— START Data supplied —

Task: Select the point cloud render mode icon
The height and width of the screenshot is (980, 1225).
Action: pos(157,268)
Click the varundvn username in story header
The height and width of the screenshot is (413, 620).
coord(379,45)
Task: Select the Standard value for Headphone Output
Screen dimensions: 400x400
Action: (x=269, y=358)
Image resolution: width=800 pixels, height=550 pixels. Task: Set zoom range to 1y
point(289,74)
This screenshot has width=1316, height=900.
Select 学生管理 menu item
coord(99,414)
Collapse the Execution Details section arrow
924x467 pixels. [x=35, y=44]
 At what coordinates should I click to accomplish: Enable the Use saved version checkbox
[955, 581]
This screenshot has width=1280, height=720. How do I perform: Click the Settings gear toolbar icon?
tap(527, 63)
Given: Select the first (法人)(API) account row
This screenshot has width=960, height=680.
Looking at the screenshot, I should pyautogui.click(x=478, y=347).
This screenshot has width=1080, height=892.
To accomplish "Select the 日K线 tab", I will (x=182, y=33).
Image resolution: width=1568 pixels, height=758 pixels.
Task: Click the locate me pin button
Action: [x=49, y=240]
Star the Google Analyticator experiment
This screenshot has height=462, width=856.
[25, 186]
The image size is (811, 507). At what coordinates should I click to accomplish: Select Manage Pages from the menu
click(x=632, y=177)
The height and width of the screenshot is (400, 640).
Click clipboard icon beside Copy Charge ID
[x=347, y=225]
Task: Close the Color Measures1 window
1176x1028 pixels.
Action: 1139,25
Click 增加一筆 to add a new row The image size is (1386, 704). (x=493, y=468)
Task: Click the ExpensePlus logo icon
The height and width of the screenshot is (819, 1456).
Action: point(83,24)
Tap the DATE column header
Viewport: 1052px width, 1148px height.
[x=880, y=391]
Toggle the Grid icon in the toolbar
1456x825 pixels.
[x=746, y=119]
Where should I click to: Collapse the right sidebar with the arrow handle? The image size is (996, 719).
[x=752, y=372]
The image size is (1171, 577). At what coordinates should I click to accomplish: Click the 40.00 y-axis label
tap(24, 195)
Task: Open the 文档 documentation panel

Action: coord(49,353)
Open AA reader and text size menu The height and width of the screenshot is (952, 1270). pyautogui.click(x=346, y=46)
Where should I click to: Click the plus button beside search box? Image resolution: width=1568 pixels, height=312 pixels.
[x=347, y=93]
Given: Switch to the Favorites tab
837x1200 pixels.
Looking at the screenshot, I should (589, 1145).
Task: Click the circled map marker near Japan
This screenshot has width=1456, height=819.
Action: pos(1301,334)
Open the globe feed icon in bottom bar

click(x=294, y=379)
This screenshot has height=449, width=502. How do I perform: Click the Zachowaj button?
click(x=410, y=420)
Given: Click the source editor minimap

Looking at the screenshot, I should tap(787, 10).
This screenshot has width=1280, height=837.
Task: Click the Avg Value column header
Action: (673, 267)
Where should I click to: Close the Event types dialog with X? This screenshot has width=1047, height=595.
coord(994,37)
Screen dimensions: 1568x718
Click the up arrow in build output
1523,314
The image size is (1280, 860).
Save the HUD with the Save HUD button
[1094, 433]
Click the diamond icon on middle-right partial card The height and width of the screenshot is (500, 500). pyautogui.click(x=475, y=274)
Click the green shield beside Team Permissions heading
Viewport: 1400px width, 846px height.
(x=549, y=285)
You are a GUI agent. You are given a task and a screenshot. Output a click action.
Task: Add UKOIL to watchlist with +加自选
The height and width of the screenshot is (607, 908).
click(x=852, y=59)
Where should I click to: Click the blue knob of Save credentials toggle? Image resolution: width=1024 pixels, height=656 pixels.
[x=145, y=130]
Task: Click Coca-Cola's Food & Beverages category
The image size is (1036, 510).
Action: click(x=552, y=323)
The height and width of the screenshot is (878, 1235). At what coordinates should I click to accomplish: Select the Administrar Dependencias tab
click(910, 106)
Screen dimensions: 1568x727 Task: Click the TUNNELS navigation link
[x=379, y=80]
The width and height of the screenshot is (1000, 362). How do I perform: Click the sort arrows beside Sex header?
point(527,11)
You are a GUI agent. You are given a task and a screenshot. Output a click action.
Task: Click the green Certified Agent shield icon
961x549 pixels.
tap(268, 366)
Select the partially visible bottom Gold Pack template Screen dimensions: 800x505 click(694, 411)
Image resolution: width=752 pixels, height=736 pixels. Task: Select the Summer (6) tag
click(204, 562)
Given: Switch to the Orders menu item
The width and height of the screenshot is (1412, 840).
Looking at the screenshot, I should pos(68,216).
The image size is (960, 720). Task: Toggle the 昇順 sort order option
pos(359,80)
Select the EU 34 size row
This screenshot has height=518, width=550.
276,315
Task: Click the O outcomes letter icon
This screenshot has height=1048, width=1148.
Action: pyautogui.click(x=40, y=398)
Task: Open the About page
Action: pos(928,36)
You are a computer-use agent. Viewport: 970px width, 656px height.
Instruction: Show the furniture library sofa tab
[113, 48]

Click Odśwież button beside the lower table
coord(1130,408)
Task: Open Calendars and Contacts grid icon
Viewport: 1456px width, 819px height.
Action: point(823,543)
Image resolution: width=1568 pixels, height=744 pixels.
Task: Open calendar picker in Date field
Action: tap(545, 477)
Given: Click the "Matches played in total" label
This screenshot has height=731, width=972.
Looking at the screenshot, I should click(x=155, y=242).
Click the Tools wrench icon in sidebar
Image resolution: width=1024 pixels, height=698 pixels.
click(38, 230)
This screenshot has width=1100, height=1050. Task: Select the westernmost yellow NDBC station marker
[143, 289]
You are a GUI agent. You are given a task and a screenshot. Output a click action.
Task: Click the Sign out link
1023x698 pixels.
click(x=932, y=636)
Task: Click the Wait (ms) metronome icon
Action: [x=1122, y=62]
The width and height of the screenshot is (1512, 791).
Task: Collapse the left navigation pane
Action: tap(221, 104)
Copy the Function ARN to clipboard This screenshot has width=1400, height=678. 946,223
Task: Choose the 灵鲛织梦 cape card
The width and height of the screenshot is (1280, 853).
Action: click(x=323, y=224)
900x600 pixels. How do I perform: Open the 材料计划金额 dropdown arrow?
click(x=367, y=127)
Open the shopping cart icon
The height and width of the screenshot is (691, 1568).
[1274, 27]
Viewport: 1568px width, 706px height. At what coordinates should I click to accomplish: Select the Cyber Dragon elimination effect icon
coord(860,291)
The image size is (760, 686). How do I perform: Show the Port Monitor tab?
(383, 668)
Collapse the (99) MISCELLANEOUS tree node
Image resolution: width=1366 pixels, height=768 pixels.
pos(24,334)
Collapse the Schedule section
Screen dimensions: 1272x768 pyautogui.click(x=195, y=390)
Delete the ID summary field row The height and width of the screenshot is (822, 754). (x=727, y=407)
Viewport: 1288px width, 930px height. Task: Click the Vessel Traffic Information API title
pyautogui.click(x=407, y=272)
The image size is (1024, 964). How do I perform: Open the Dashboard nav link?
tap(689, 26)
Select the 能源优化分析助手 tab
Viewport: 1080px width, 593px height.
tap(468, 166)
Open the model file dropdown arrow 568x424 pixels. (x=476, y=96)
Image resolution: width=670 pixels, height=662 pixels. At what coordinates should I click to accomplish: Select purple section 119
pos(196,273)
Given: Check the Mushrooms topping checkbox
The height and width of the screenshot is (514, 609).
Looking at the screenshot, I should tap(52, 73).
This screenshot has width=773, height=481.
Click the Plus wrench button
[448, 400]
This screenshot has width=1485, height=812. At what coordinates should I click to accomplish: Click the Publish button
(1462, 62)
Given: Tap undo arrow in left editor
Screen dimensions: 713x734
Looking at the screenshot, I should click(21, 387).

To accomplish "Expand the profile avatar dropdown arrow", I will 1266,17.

— END Data supplied —

• **Exercise brief**: Rewrite all of the items above as a JSON array of strings, with one string for each line and blank lines omitted.

• **Complete response**:
[
  "Task: Select the point cloud render mode icon",
  "The height and width of the screenshot is (980, 1225).",
  "Action: pos(157,268)",
  "Click the varundvn username in story header",
  "The height and width of the screenshot is (413, 620).",
  "coord(379,45)",
  "Task: Select the Standard value for Headphone Output",
  "Screen dimensions: 400x400",
  "Action: (x=269, y=358)",
  "Image resolution: width=800 pixels, height=550 pixels. Task: Set zoom range to 1y",
  "point(289,74)",
  "This screenshot has width=1316, height=900.",
  "Select 学生管理 menu item",
  "coord(99,414)",
  "Collapse the Execution Details section arrow",
  "924x467 pixels. [x=35, y=44]",
  " At what coordinates should I click to accomplish: Enable the Use saved version checkbox",
  "[955, 581]",
  "This screenshot has width=1280, height=720. How do I perform: Click the Settings gear toolbar icon?",
  "tap(527, 63)",
  "Given: Select the first (法人)(API) account row",
  "This screenshot has width=960, height=680.",
  "Looking at the screenshot, I should pyautogui.click(x=478, y=347).",
  "This screenshot has width=1080, height=892.",
  "To accomplish \"Select the 日K线 tab\", I will (x=182, y=33).",
  "Image resolution: width=1568 pixels, height=758 pixels.",
  "Task: Click the locate me pin button",
  "Action: [x=49, y=240]",
  "Star the Google Analyticator experiment",
  "This screenshot has height=462, width=856.",
  "[25, 186]",
  "The image size is (811, 507). At what coordinates should I click to accomplish: Select Manage Pages from the menu",
  "click(x=632, y=177)",
  "The height and width of the screenshot is (400, 640).",
  "Click clipboard icon beside Copy Charge ID",
  "[x=347, y=225]",
  "Task: Close the Color Measures1 window",
  "1176x1028 pixels.",
  "Action: 1139,25",
  "Click 增加一筆 to add a new row The image size is (1386, 704). (x=493, y=468)",
  "Task: Click the ExpensePlus logo icon",
  "The height and width of the screenshot is (819, 1456).",
  "Action: point(83,24)",
  "Tap the DATE column header",
  "Viewport: 1052px width, 1148px height.",
  "[x=880, y=391]",
  "Toggle the Grid icon in the toolbar",
  "1456x825 pixels.",
  "[x=746, y=119]",
  "Where should I click to: Collapse the right sidebar with the arrow handle? The image size is (996, 719).",
  "[x=752, y=372]",
  "The image size is (1171, 577). At what coordinates should I click to accomplish: Click the 40.00 y-axis label",
  "tap(24, 195)",
  "Task: Open the 文档 documentation panel",
  "Action: coord(49,353)",
  "Open AA reader and text size menu The height and width of the screenshot is (952, 1270). pyautogui.click(x=346, y=46)",
  "Where should I click to: Click the plus button beside search box? Image resolution: width=1568 pixels, height=312 pixels.",
  "[x=347, y=93]",
  "Given: Switch to the Favorites tab",
  "837x1200 pixels.",
  "Looking at the screenshot, I should (589, 1145).",
  "Task: Click the circled map marker near Japan",
  "This screenshot has width=1456, height=819.",
  "Action: pos(1301,334)",
  "Open the globe feed icon in bottom bar",
  "click(x=294, y=379)",
  "This screenshot has height=449, width=502. How do I perform: Click the Zachowaj button?",
  "click(x=410, y=420)",
  "Given: Click the source editor minimap",
  "Looking at the screenshot, I should tap(787, 10).",
  "This screenshot has width=1280, height=837.",
  "Task: Click the Avg Value column header",
  "Action: (673, 267)",
  "Where should I click to: Close the Event types dialog with X? This screenshot has width=1047, height=595.",
  "coord(994,37)",
  "Screen dimensions: 1568x718",
  "Click the up arrow in build output",
  "1523,314",
  "The image size is (1280, 860).",
  "Save the HUD with the Save HUD button",
  "[1094, 433]",
  "Click the diamond icon on middle-right partial card The height and width of the screenshot is (500, 500). pyautogui.click(x=475, y=274)",
  "Click the green shield beside Team Permissions heading",
  "Viewport: 1400px width, 846px height.",
  "(x=549, y=285)",
  "You are a GUI agent. You are given a task and a screenshot. Output a click action.",
  "Task: Add UKOIL to watchlist with +加自选",
  "The height and width of the screenshot is (607, 908).",
  "click(x=852, y=59)",
  "Where should I click to: Click the blue knob of Save credentials toggle? Image resolution: width=1024 pixels, height=656 pixels.",
  "[x=145, y=130]",
  "Task: Click Coca-Cola's Food & Beverages category",
  "The image size is (1036, 510).",
  "Action: click(x=552, y=323)",
  "The height and width of the screenshot is (878, 1235). At what coordinates should I click to accomplish: Select the Administrar Dependencias tab",
  "click(910, 106)",
  "Screen dimensions: 1568x727 Task: Click the TUNNELS navigation link",
  "[x=379, y=80]",
  "The width and height of the screenshot is (1000, 362). How do I perform: Click the sort arrows beside Sex header?",
  "point(527,11)",
  "You are a GUI agent. You are given a task and a screenshot. Output a click action.",
  "Task: Click the green Certified Agent shield icon",
  "961x549 pixels.",
  "tap(268, 366)",
  "Select the partially visible bottom Gold Pack template Screen dimensions: 800x505 click(694, 411)",
  "Image resolution: width=752 pixels, height=736 pixels. Task: Select the Summer (6) tag",
  "click(204, 562)",
  "Given: Switch to the Orders menu item",
  "The width and height of the screenshot is (1412, 840).",
  "Looking at the screenshot, I should pos(68,216).",
  "The image size is (960, 720). Task: Toggle the 昇順 sort order option",
  "pos(359,80)",
  "Select the EU 34 size row",
  "This screenshot has height=518, width=550.",
  "276,315",
  "Task: Click the O outcomes letter icon",
  "This screenshot has height=1048, width=1148.",
  "Action: pyautogui.click(x=40, y=398)",
  "Task: Open the About page",
  "Action: pos(928,36)",
  "You are a computer-use agent. Viewport: 970px width, 656px height.",
  "Instruction: Show the furniture library sofa tab",
  "[113, 48]",
  "Click Odśwież button beside the lower table",
  "coord(1130,408)",
  "Task: Open Calendars and Contacts grid icon",
  "Viewport: 1456px width, 819px height.",
  "Action: point(823,543)",
  "Image resolution: width=1568 pixels, height=744 pixels.",
  "Task: Open calendar picker in Date field",
  "Action: tap(545, 477)",
  "Given: Click the \"Matches played in total\" label",
  "This screenshot has height=731, width=972.",
  "Looking at the screenshot, I should click(x=155, y=242).",
  "Click the Tools wrench icon in sidebar",
  "Image resolution: width=1024 pixels, height=698 pixels.",
  "click(38, 230)",
  "This screenshot has width=1100, height=1050. Task: Select the westernmost yellow NDBC station marker",
  "[143, 289]",
  "You are a GUI agent. You are given a task and a screenshot. Output a click action.",
  "Task: Click the Sign out link",
  "1023x698 pixels.",
  "click(x=932, y=636)",
  "Task: Click the Wait (ms) metronome icon",
  "Action: [x=1122, y=62]",
  "The width and height of the screenshot is (1512, 791).",
  "Task: Collapse the left navigation pane",
  "Action: tap(221, 104)",
  "Copy the Function ARN to clipboard This screenshot has width=1400, height=678. 946,223",
  "Task: Choose the 灵鲛织梦 cape card",
  "The width and height of the screenshot is (1280, 853).",
  "Action: click(x=323, y=224)",
  "900x600 pixels. How do I perform: Open the 材料计划金额 dropdown arrow?",
  "click(x=367, y=127)",
  "Open the shopping cart icon",
  "The height and width of the screenshot is (691, 1568).",
  "[1274, 27]",
  "Viewport: 1568px width, 706px height. At what coordinates should I click to accomplish: Select the Cyber Dragon elimination effect icon",
  "coord(860,291)",
  "The image size is (760, 686). How do I perform: Show the Port Monitor tab?",
  "(383, 668)",
  "Collapse the (99) MISCELLANEOUS tree node",
  "Image resolution: width=1366 pixels, height=768 pixels.",
  "pos(24,334)",
  "Collapse the Schedule section",
  "Screen dimensions: 1272x768 pyautogui.click(x=195, y=390)",
  "Delete the ID summary field row The height and width of the screenshot is (822, 754). (x=727, y=407)",
  "Viewport: 1288px width, 930px height. Task: Click the Vessel Traffic Information API title",
  "pyautogui.click(x=407, y=272)",
  "The image size is (1024, 964). How do I perform: Open the Dashboard nav link?",
  "tap(689, 26)",
  "Select the 能源优化分析助手 tab",
  "Viewport: 1080px width, 593px height.",
  "tap(468, 166)",
  "Open the model file dropdown arrow 568x424 pixels. (x=476, y=96)",
  "Image resolution: width=670 pixels, height=662 pixels. At what coordinates should I click to accomplish: Select purple section 119",
  "pos(196,273)",
  "Given: Check the Mushrooms topping checkbox",
  "The height and width of the screenshot is (514, 609).",
  "Looking at the screenshot, I should tap(52, 73).",
  "This screenshot has width=773, height=481.",
  "Click the Plus wrench button",
  "[448, 400]",
  "This screenshot has width=1485, height=812. At what coordinates should I click to accomplish: Click the Publish button",
  "(1462, 62)",
  "Given: Tap undo arrow in left editor",
  "Screen dimensions: 713x734",
  "Looking at the screenshot, I should click(21, 387).",
  "To accomplish \"Expand the profile avatar dropdown arrow\", I will 1266,17."
]